Work to be completed | Write out the items from the line that has "Mark the short black bar above the title" through the line that has "point(435,35)", swapping "short black bar" for "thin black bar" and leaving everything else unchanged.

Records
====================

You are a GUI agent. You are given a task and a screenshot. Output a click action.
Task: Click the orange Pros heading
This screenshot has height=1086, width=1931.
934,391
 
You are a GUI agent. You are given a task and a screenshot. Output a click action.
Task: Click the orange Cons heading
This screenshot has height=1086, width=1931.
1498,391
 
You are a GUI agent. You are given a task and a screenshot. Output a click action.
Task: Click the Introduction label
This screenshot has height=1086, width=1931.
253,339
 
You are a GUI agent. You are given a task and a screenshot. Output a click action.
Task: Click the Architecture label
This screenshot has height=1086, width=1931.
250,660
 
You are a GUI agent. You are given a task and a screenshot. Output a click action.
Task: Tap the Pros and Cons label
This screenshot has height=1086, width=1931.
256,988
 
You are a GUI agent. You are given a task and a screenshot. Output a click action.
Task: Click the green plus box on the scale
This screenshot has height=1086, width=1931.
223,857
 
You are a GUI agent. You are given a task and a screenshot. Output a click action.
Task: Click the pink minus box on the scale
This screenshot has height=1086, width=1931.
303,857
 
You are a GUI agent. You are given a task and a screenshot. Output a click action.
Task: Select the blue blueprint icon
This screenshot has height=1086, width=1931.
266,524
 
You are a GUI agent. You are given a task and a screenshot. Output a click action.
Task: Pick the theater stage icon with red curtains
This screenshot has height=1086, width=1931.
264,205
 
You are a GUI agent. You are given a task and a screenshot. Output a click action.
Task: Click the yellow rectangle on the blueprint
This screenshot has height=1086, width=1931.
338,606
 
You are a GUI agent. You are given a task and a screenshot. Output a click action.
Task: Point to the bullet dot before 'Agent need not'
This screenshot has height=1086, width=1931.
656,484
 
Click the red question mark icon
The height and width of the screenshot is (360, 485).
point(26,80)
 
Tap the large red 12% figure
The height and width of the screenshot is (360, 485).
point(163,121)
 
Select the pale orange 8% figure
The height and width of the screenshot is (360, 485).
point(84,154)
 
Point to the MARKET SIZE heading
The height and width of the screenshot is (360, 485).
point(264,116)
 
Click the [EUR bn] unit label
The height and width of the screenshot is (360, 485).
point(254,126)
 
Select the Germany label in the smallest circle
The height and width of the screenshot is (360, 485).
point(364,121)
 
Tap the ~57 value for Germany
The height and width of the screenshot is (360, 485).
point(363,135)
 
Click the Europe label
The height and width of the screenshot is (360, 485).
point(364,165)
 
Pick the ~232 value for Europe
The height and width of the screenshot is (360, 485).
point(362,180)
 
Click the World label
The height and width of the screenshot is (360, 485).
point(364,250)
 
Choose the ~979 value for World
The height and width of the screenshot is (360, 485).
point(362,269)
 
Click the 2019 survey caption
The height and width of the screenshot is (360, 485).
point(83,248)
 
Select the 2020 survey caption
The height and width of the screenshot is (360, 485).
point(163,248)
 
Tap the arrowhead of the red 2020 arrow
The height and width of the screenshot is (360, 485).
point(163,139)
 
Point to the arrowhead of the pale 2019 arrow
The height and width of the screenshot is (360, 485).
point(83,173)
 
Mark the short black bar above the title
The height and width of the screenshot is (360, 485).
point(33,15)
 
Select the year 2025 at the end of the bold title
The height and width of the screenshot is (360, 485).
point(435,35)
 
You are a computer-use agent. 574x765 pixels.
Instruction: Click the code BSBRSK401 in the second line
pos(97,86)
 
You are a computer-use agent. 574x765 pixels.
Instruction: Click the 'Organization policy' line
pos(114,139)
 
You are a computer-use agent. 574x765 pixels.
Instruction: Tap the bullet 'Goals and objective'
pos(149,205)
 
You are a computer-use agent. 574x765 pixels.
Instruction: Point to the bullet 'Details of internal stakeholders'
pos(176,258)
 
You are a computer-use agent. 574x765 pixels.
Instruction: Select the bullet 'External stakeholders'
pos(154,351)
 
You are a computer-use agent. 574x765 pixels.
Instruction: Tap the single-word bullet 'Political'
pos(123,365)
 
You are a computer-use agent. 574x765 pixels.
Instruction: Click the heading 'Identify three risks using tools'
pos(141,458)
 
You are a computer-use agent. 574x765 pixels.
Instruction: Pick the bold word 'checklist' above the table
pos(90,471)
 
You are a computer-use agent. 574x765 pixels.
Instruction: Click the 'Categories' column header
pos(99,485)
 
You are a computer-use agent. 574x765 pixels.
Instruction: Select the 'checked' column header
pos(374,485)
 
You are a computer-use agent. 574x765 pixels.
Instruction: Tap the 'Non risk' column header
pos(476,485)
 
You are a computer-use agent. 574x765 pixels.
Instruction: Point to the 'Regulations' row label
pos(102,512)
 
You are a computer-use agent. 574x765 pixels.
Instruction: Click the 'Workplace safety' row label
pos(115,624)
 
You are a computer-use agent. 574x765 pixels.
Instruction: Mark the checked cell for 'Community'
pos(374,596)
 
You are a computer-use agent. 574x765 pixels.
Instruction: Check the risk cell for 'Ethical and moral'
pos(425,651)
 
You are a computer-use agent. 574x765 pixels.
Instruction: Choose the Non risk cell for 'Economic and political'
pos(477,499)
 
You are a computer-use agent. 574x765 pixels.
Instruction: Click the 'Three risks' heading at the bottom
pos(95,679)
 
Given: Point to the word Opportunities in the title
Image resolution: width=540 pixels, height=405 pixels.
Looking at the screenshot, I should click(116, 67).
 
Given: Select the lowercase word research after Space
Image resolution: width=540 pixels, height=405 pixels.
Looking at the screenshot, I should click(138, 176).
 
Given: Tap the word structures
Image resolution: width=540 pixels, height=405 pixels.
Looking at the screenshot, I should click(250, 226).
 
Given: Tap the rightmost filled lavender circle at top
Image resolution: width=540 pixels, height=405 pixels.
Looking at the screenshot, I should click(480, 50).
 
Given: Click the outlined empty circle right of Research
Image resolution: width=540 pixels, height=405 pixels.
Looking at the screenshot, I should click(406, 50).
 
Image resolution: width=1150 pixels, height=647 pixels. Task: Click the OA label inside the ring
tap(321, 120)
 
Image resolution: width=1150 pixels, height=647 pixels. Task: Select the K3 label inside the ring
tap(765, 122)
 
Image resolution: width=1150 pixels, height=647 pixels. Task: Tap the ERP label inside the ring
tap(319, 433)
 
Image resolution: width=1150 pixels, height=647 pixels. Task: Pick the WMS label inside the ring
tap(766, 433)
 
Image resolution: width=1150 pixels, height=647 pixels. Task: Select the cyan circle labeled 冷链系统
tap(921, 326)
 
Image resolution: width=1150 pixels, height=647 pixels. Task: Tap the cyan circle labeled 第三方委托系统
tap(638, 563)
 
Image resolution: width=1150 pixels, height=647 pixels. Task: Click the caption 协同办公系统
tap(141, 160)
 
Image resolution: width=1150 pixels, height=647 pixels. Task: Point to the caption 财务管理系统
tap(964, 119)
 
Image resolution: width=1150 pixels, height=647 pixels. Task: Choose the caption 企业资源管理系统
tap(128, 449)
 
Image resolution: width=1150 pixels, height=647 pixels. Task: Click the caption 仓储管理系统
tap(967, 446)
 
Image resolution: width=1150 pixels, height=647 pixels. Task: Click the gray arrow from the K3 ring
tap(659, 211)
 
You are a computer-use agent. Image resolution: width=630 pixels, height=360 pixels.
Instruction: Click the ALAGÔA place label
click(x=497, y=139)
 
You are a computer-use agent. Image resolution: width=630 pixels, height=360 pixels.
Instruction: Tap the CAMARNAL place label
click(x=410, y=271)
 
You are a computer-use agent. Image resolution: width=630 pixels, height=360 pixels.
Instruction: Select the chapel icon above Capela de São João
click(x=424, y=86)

====================

Result |
Mark the thin black bar above the title
The height and width of the screenshot is (360, 485).
point(33,15)
 
Select the year 2025 at the end of the bold title
The height and width of the screenshot is (360, 485).
point(435,35)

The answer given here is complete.